DATA EXCERPTS
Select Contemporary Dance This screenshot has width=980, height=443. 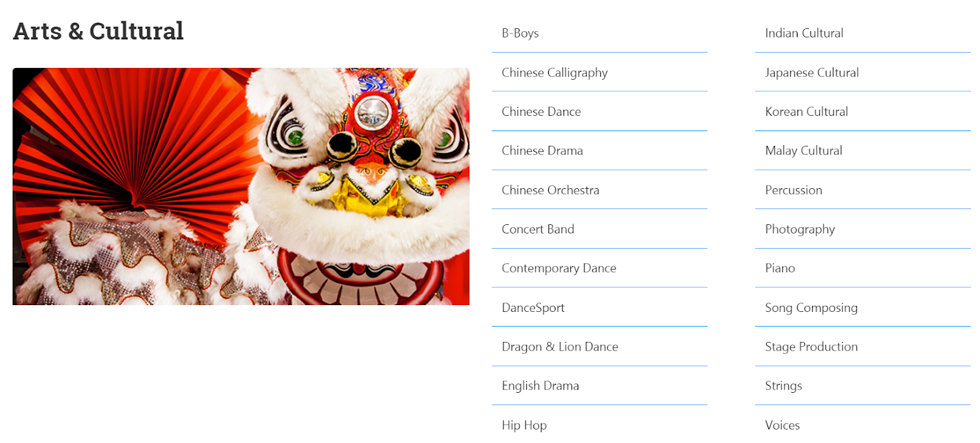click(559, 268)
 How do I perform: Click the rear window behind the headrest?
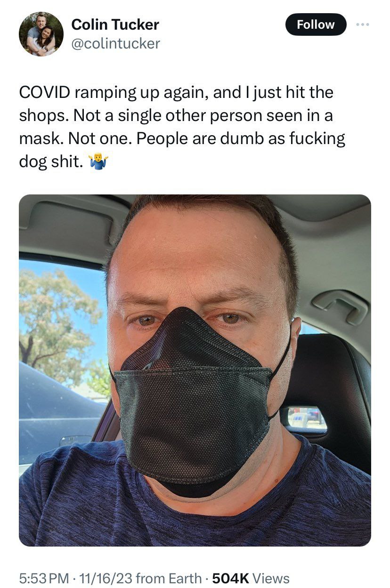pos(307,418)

--

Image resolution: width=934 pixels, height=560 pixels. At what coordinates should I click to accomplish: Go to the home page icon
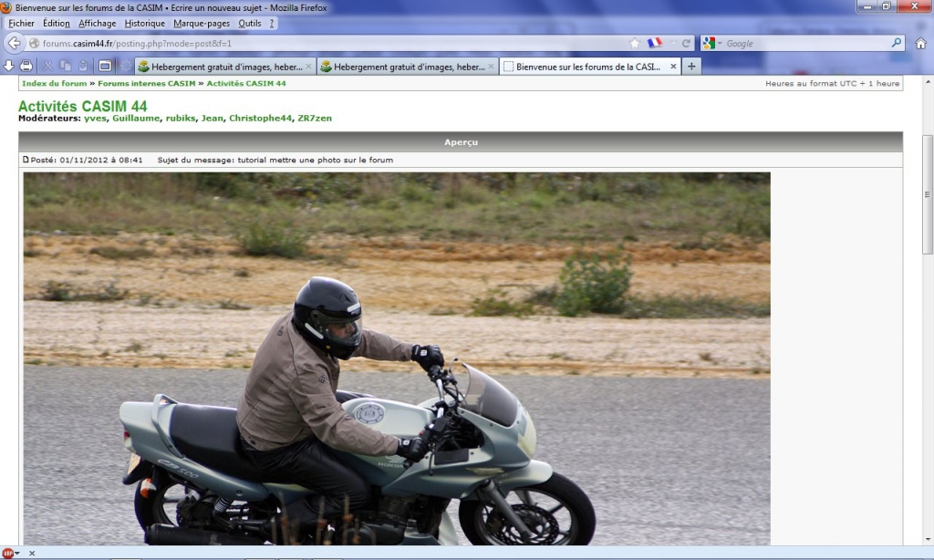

---

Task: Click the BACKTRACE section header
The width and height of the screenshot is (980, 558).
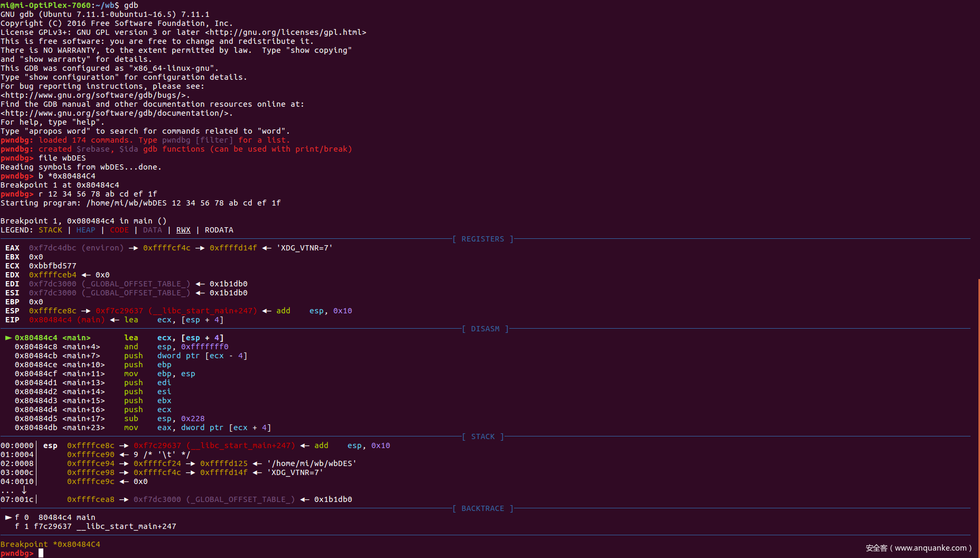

TASK BRIEF
Return, with no change at all, every line in the entries above from the line containing "Task: Click the BACKTRACE section header" through the line containing "The width and".

WRITTEN RESPONSE
Task: Click the BACKTRACE section header
The width and height of the screenshot is (980, 558).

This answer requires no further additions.